[Items from a dataset]

--- START ---

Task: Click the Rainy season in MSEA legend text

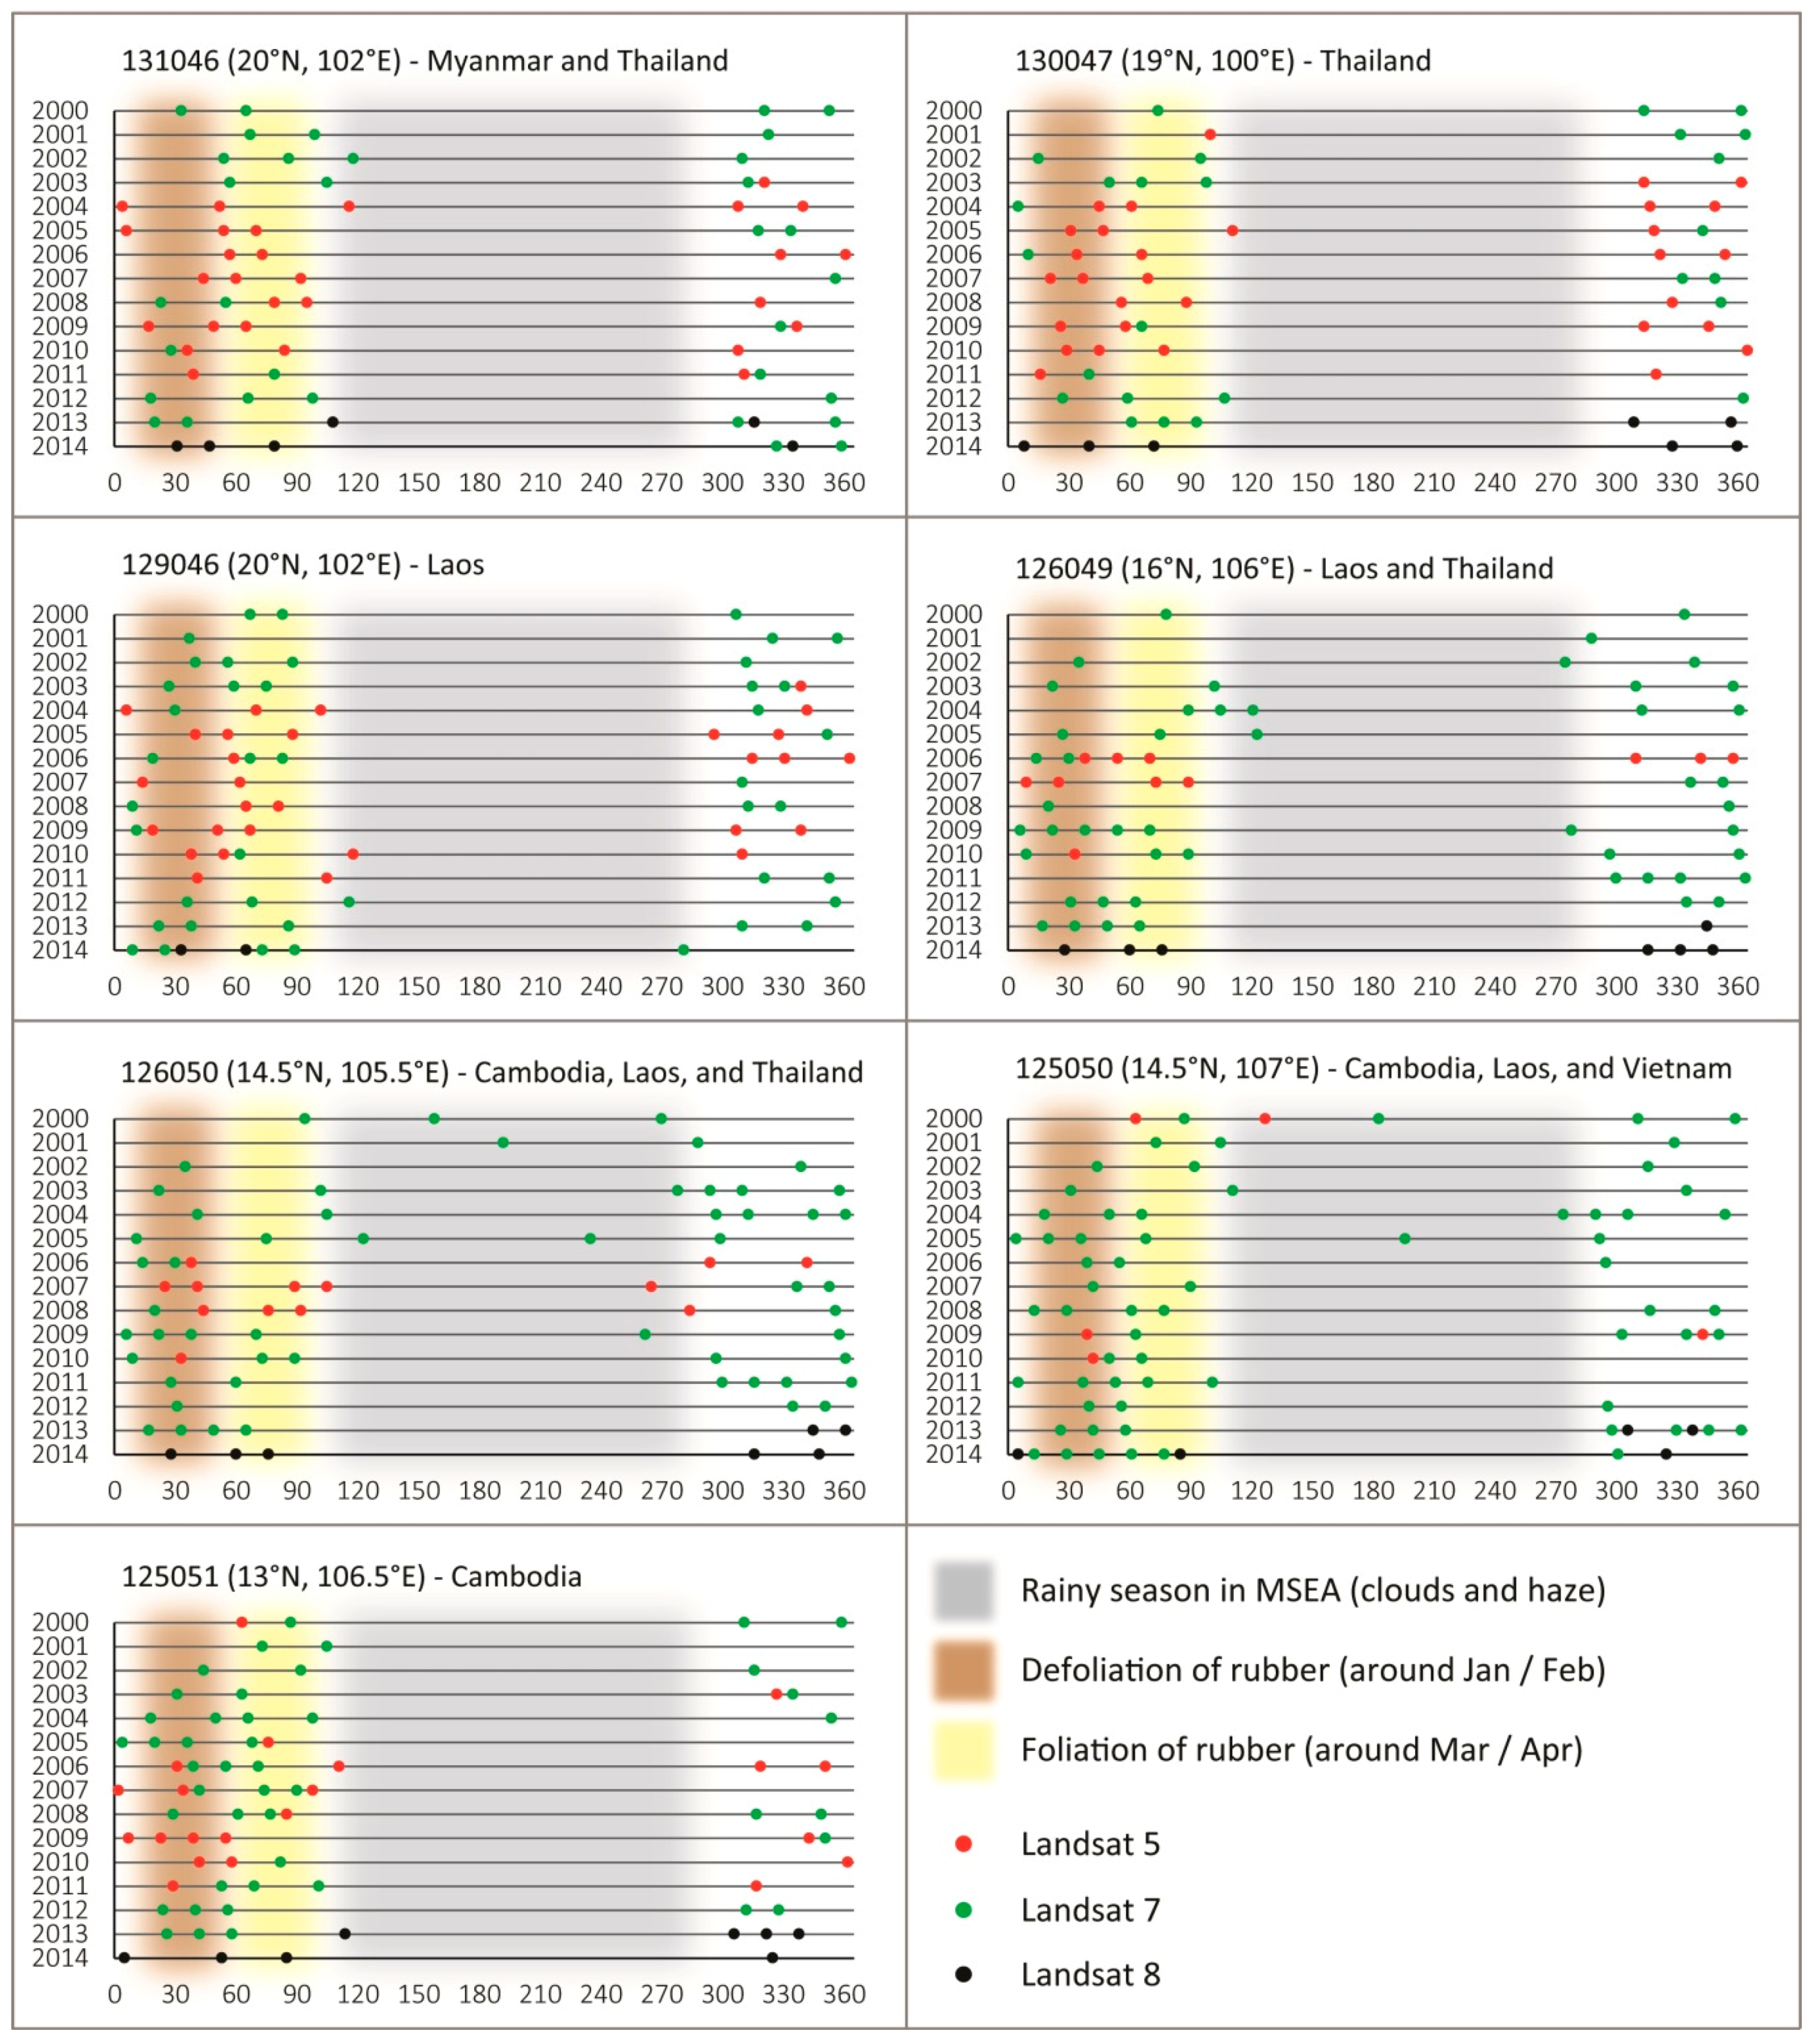Action: pos(1313,1591)
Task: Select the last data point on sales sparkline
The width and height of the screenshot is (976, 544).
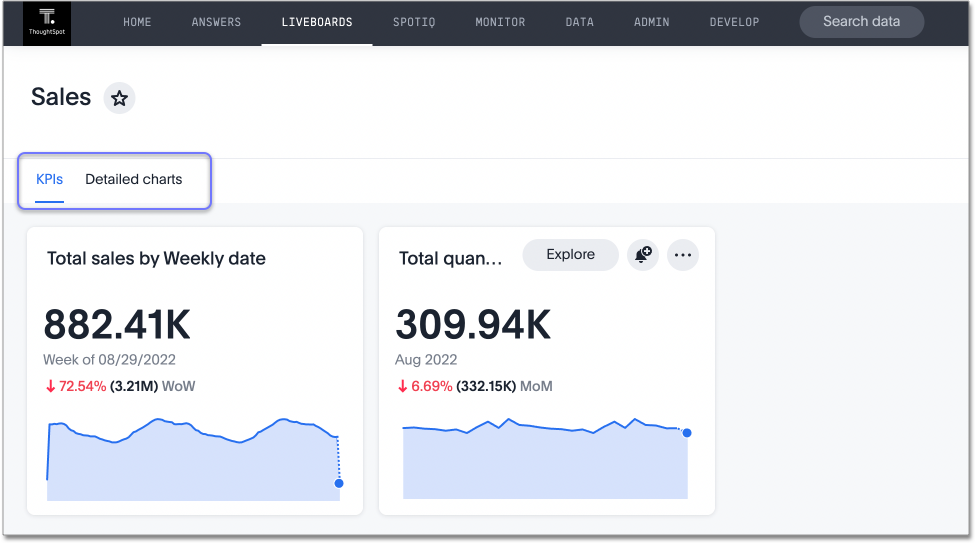Action: tap(339, 483)
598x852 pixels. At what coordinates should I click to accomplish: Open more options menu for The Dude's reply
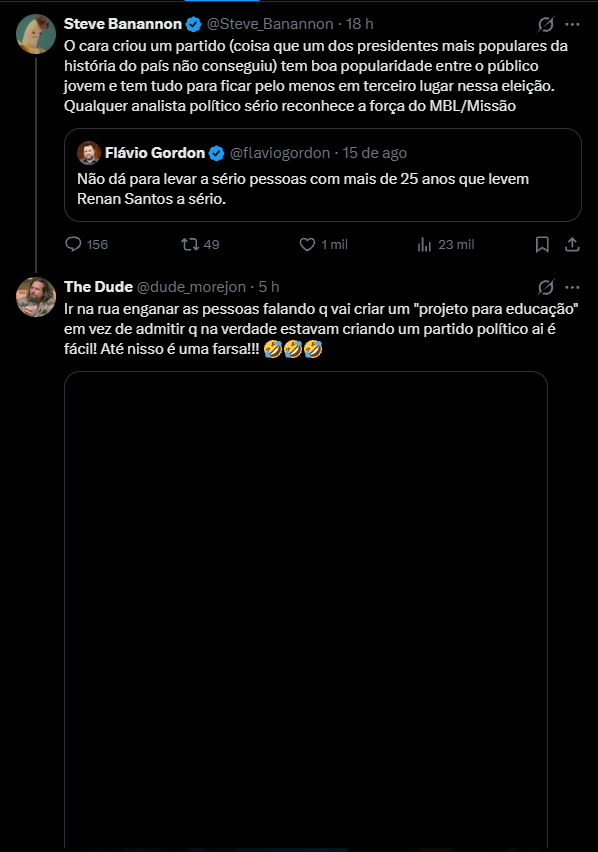572,287
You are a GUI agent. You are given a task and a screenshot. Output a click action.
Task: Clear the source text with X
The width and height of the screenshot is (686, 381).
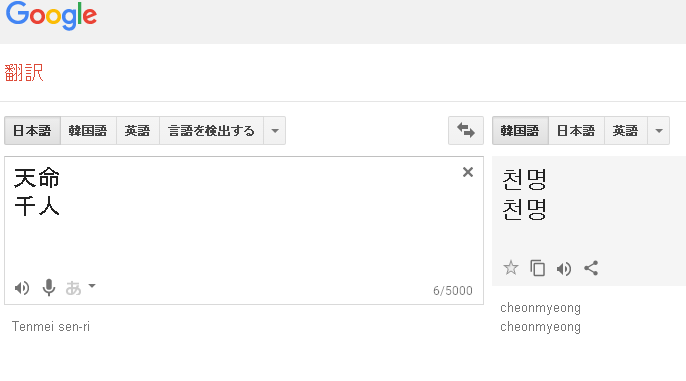click(x=468, y=172)
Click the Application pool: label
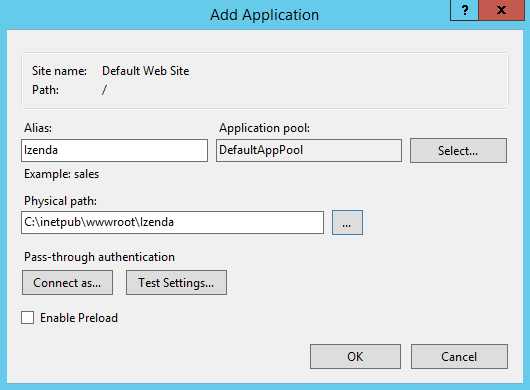Screen dimensions: 530x390 pyautogui.click(x=264, y=128)
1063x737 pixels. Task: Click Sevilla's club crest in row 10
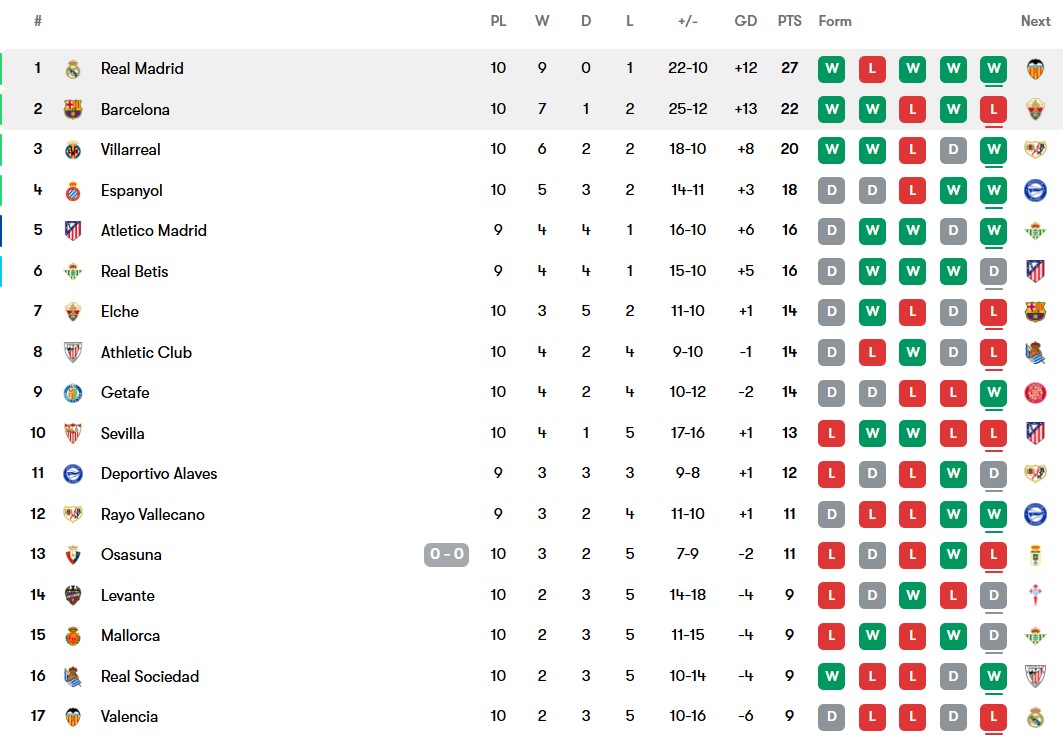tap(73, 433)
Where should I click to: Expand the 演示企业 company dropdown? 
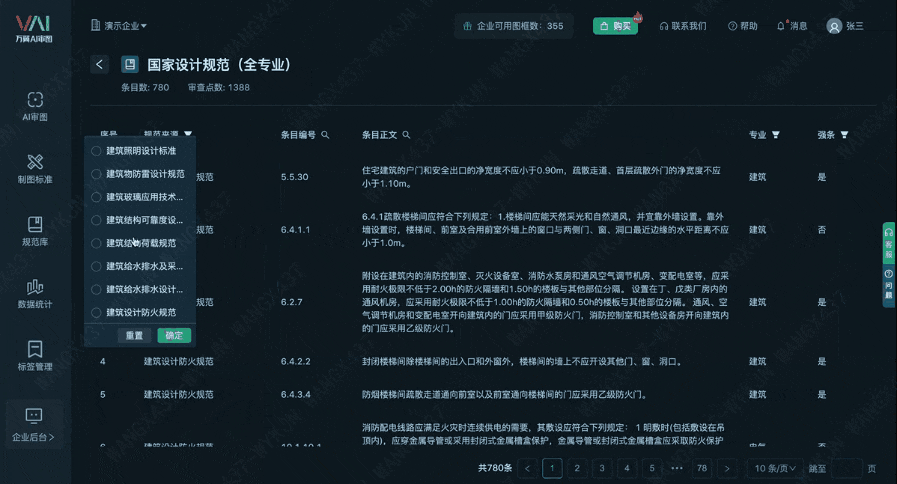point(119,26)
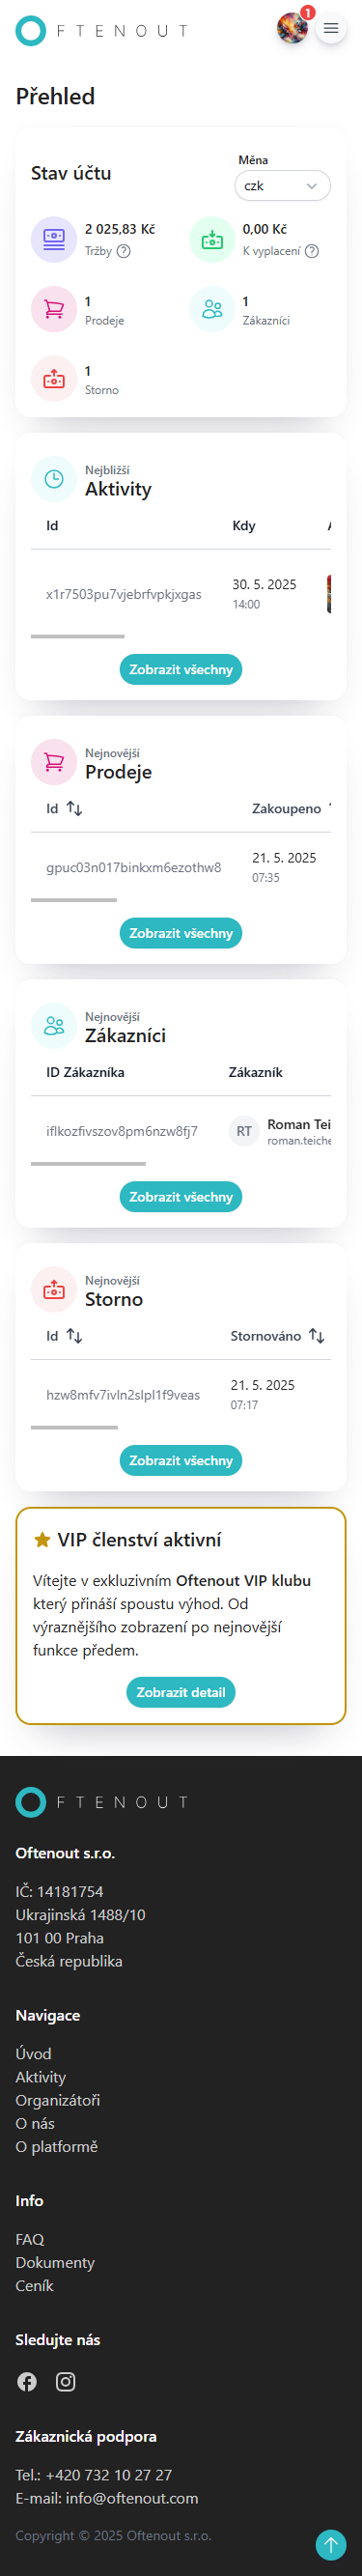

--- END ---

Could you repeat every entry above exactly, with each picture omitted?

Task: Click the Rainy season in MSEA legend text

Action: pos(1313,1591)
Task: Select the last data point on sales sparkline
The width and height of the screenshot is (976, 544).
Action: tap(339, 483)
598x852 pixels. At what coordinates should I click to accomplish: Open more options menu for The Dude's reply
572,287
You are a GUI agent. You are given a task and a screenshot. Output a click action.
Task: Clear the source text with X
The width and height of the screenshot is (686, 381).
click(x=468, y=172)
Click the Application pool: label
Screen dimensions: 530x390 pyautogui.click(x=264, y=128)
1063x737 pixels. Task: Click Sevilla's club crest in row 10
tap(73, 433)
Where should I click to: Expand the 演示企业 company dropdown? 
point(119,26)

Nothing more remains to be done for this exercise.